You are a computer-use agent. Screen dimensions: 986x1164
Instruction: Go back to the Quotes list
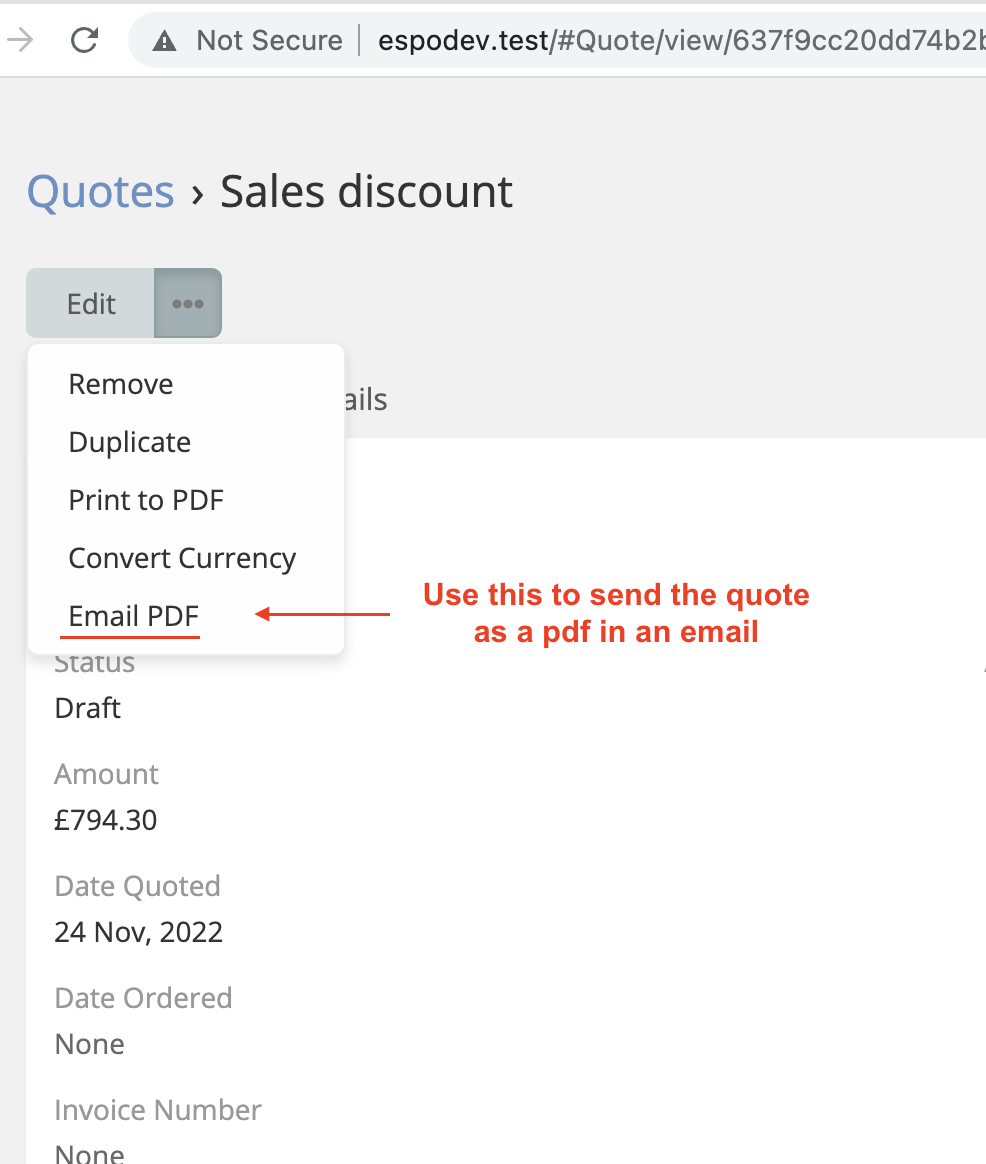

==

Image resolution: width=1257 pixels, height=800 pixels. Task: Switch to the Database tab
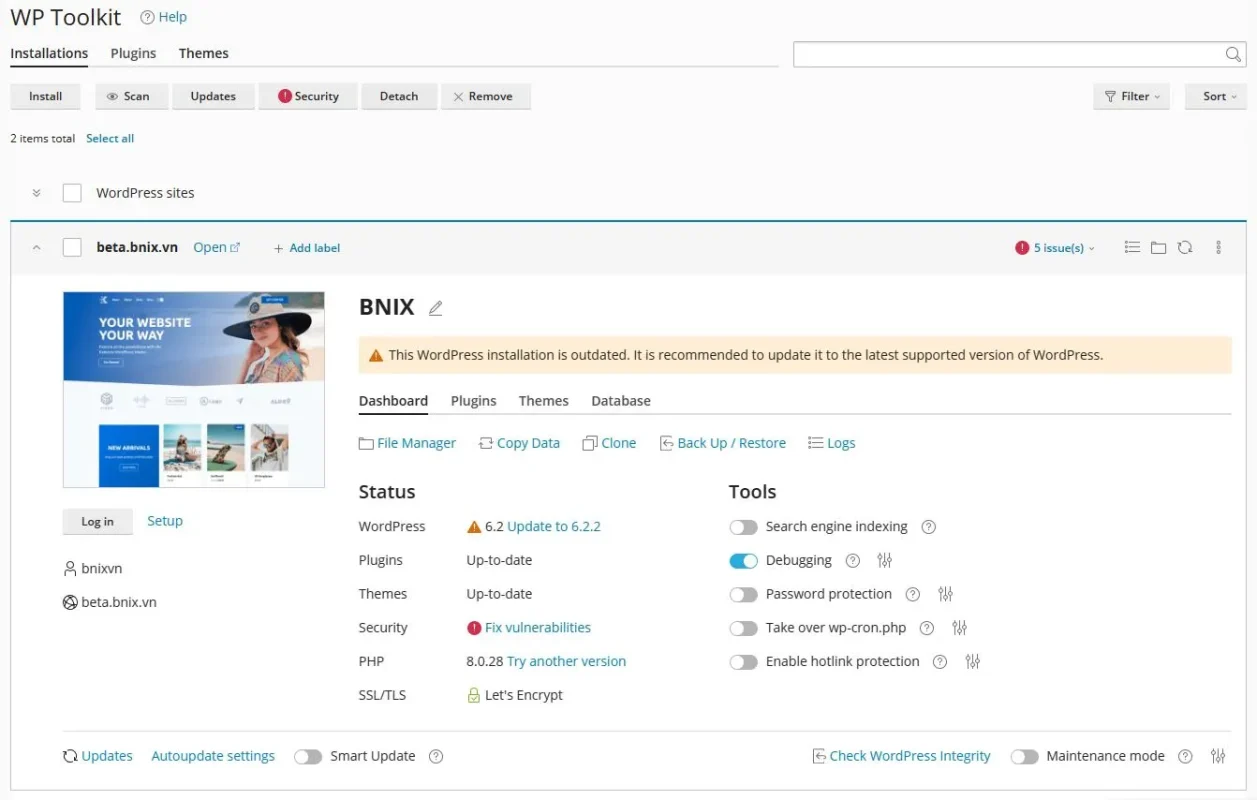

--

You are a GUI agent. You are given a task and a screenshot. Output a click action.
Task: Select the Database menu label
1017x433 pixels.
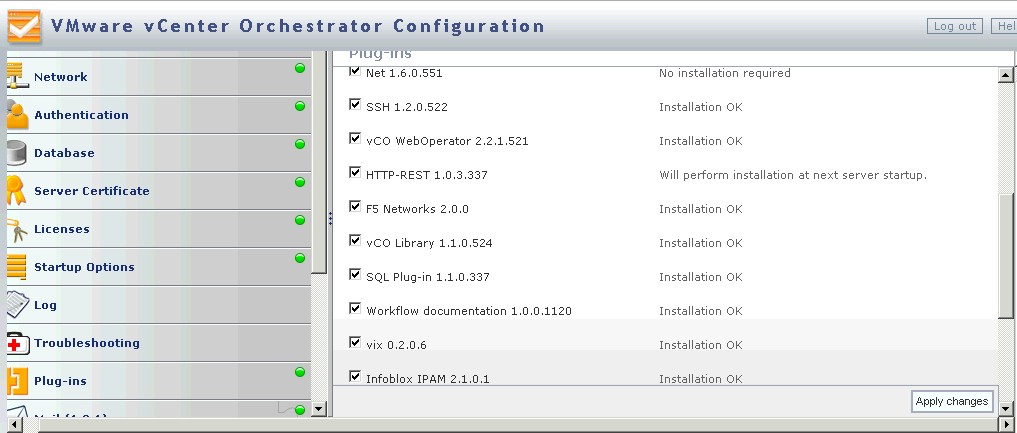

**Task:**
Please copy the lines in the records above between the one holding "Task: Select the Database menu label" and the one holding "1017x433 pixels.", inclusive, exactly and with no other line.

**Exercise output:**
Task: Select the Database menu label
1017x433 pixels.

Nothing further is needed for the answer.